If instead we want to see how burden affects people of different ages throughout the time series, we can set xaxis to age (its default is time).

res <- stone_stochastic_graph(base, "202602yf", "YF", "IC-Gaythorpe", "UGA",
                              "yf-no-vaccination", "deaths", xaxis = "age")

This sums over the entire range of years. If xaxis is age, then the filter argument will let you select which years are to be included. This example shows the burden by age in the years 2040-2050.

res <- stone_stochastic_graph(base, "202602yf", "YF", "IC-Gaythorpe", "UGA",
                              "yf-no-vaccination", "deaths", xaxis = "age",
                              filter = 2040:2050)

And if we additionally set the by_cohort flag, then we are asking for the burden breakdown by age, for people who were born within the filtered range, rather than selecting a calendar year range.

res <- stone_stochastic_graph(base, "202602yf", "YF", "IC-Gaythorpe", "UGA",
                              "yf-no-vaccination", "deaths", xaxis = "age",
                              filter = 2040:2050, by_cohort = TRUE)

The graph has this shape because the stochastics here only continue until 2100, hence the last 60-year olds will be born in 2040.

Including data from packit.

Lastly, if a central burden estimate has been included in a packit in Montagu’s reporting portal, we can include that on a graph by specifying the id, and the name of the file within that packit. For example, this graph shows both the stochastics from the file share, and the central from a packit, which is drawn in blue.

res <- stone_stochastic_graph(base, "202602yf", "YF", "IC-Gaythorpe", "UGA",
                              "yf-no-vaccination", "deaths", 
                              packit_id = "20260421-090519-e4a90228",
                              packit_file = "burden-estimates-disaggregated.rds")

Visit <https://montagu.vaccineimpact.org/packit/device> and enter code DNLH-NMRL

✔ Waiting for response from server [10.6s]

And here’s an example of a burden difference graph, showing how much difference the yf-routine-default scenario makes in both the stochastics, and the central from packit.

res <- stone_stochastic_graph(base, "202602yf", "YF", "IC-Gaythorpe", "UGA",
                               c("yf-no-vaccination", "yf-routine-default"), "deaths", 
                               packit_id = "20260421-090519-e4a90228",
                               packit_file = "burden-estimates-disaggregated.rds")

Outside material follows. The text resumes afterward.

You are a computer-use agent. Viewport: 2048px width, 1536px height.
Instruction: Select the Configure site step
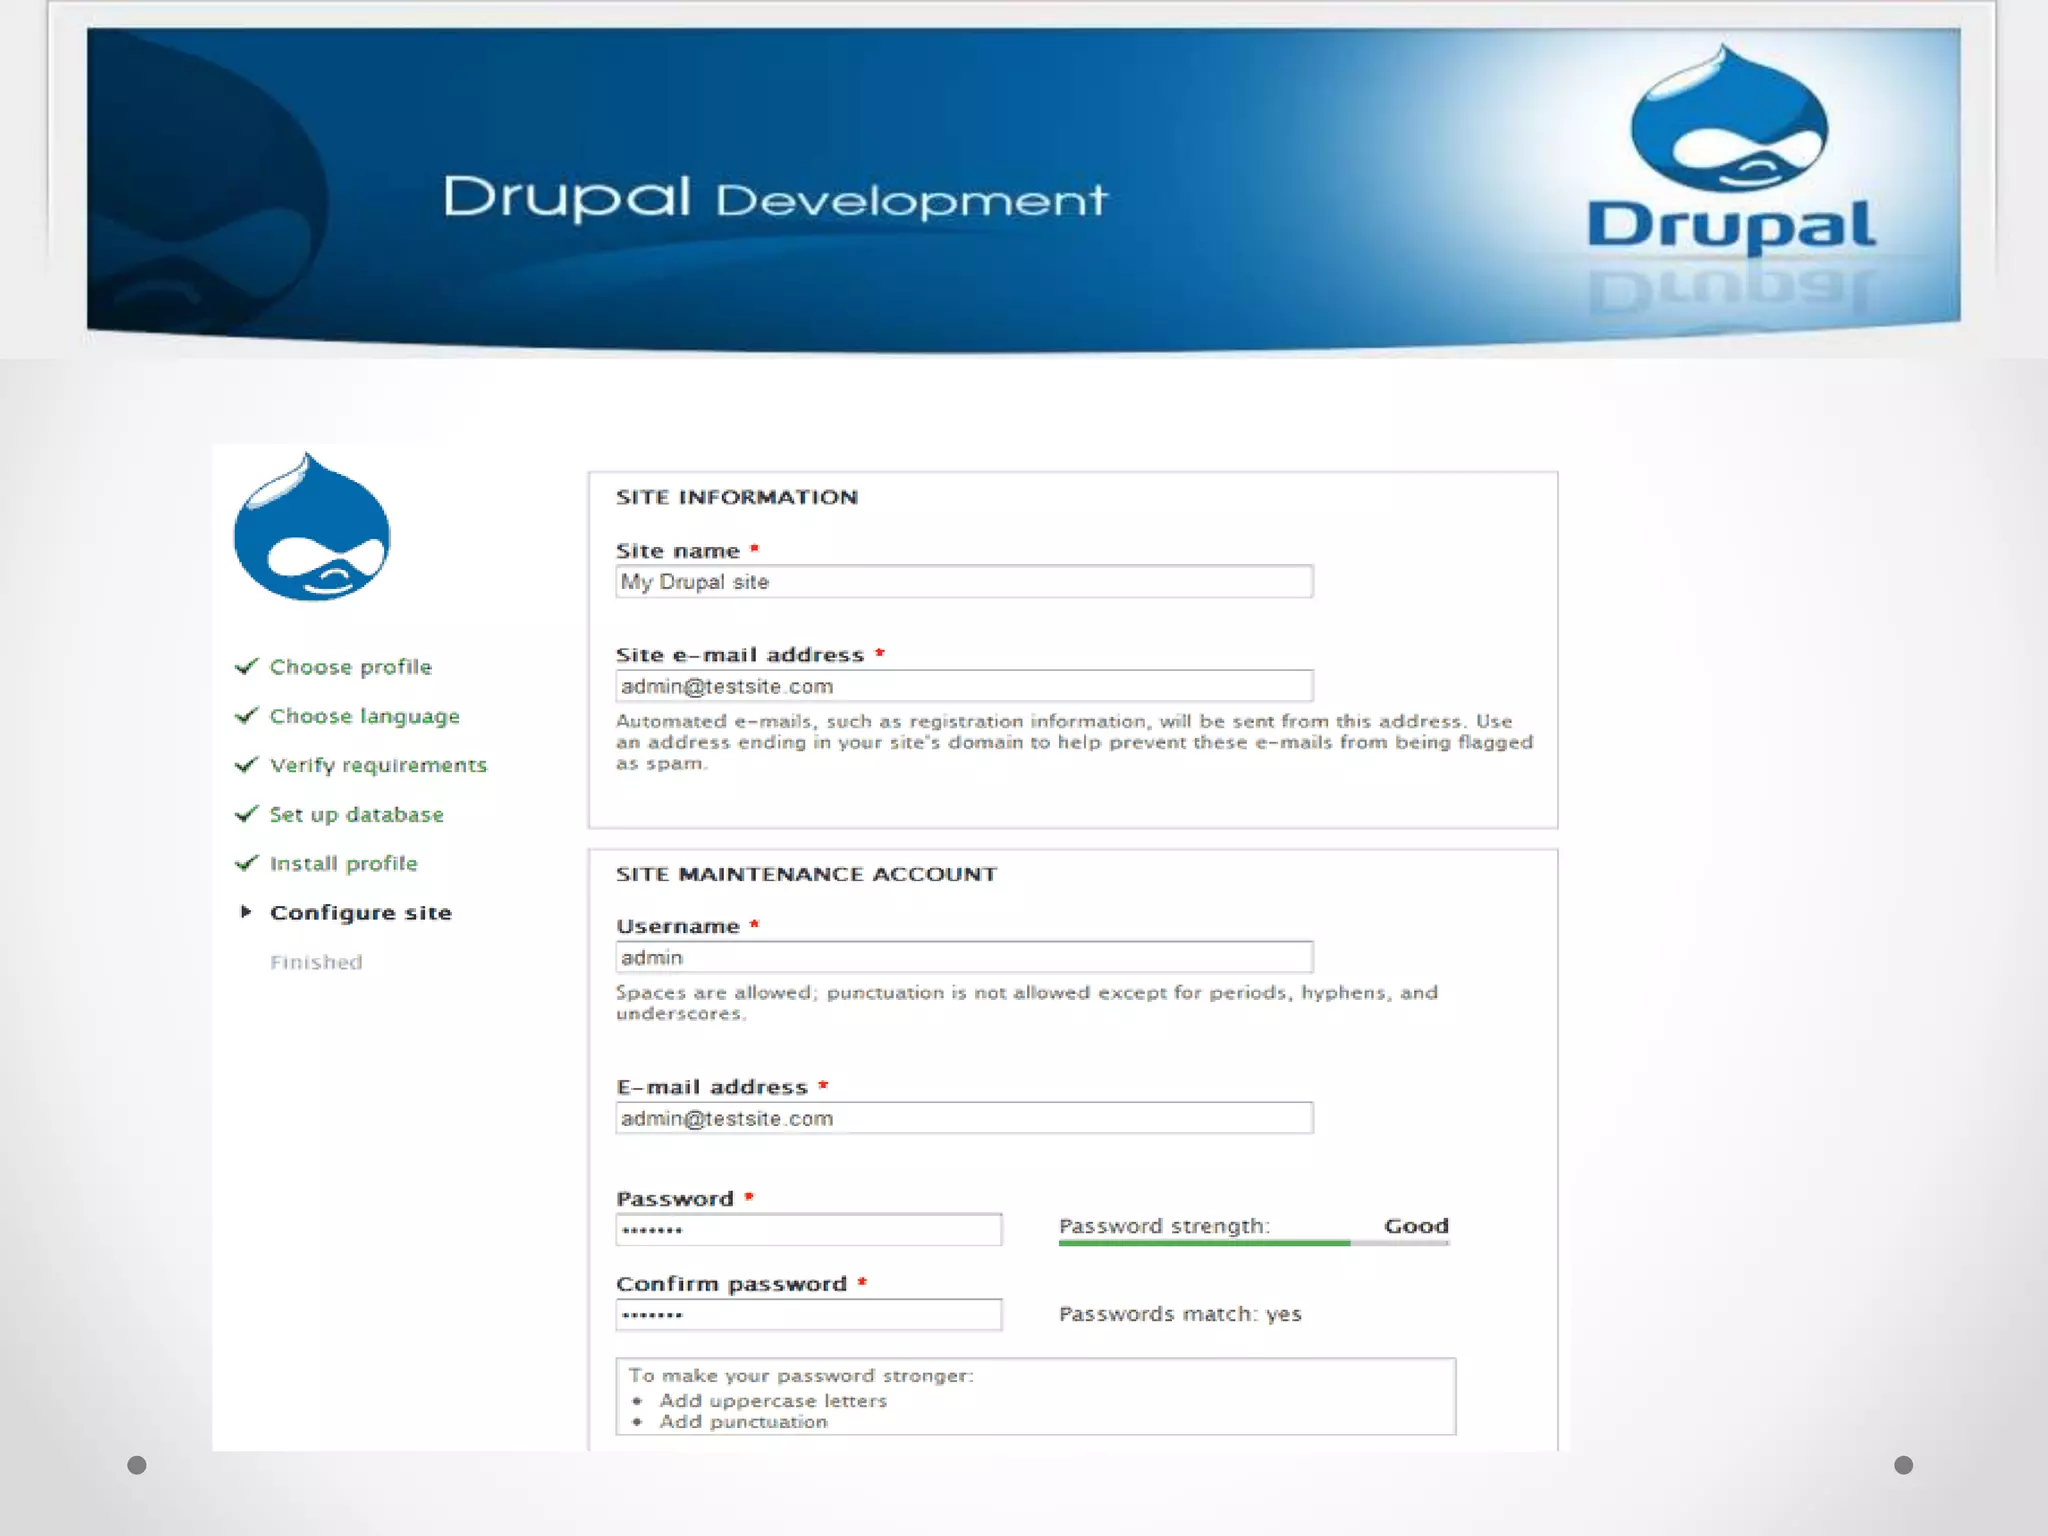(x=360, y=913)
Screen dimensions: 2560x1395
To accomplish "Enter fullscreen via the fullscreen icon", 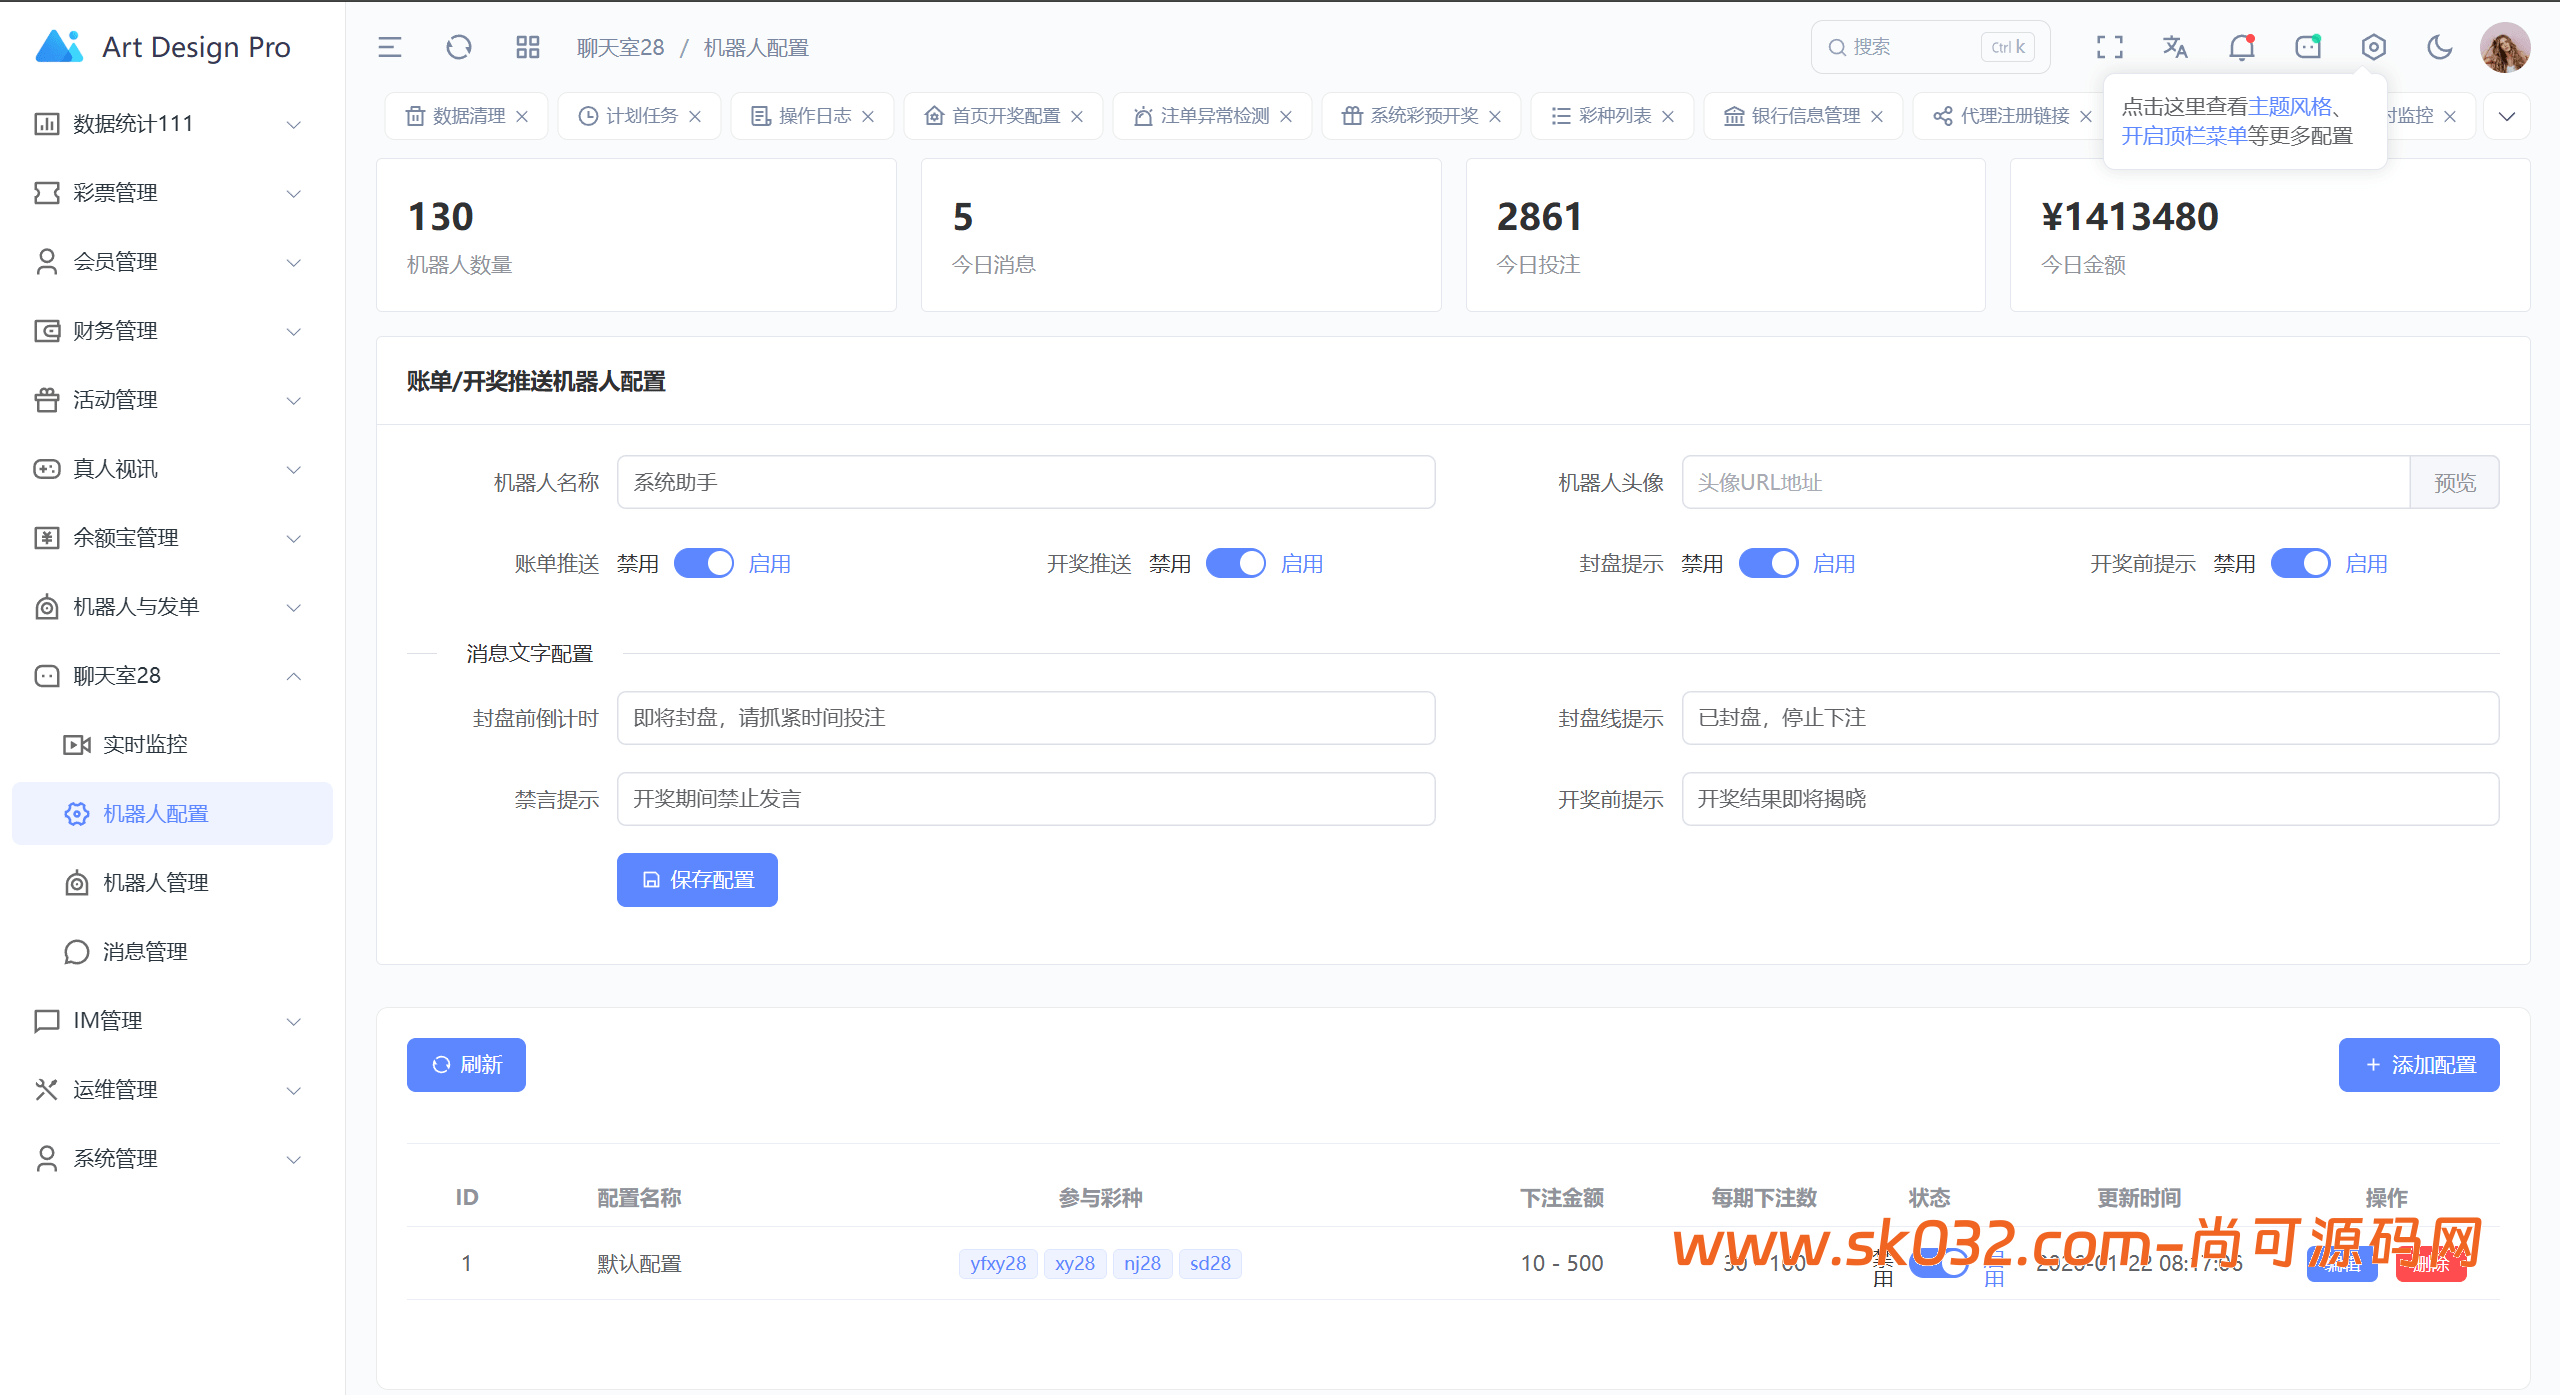I will [2110, 46].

Visit <https://montagu.vaccineimpact.org/packit/device> and enter code MBWV-NBBC
✔ Waiting for response from server [10.9s]

## The stochastic explorer shiny app

All of the graphs above (except currently the packit graphs) can be visualised interactively using a shiny app that is part of stoner. We call it providing the path to the root of the standardised stochastic data, where the meta.csv file should also be found.

stoner::stochastic_explorer(path)

The features in the GUI closely map onto the parameters for stochastic_graph in the following ways:

  • The tabs along the top let you choose a single graph, a comparison by touchstone, or a comparison by modelling group, firstly for simply burdens, and secondly for differences between scenarios. Different tabs therefore cause different components in the sidebar to be available.
  • One or two touchstones, groups, or scenarios will be available depending on the tab.
  • Whether the x-axis is time or age, and whether by cohort, are all selected in the x-axis dropdown.
  • The filter text, whether for time or for age, is a comma-separated list of numbers or dash-separated ranges. So in a contrived example, 0-5,50,95-100 would select the very young, very old, and exactly 50-year olds.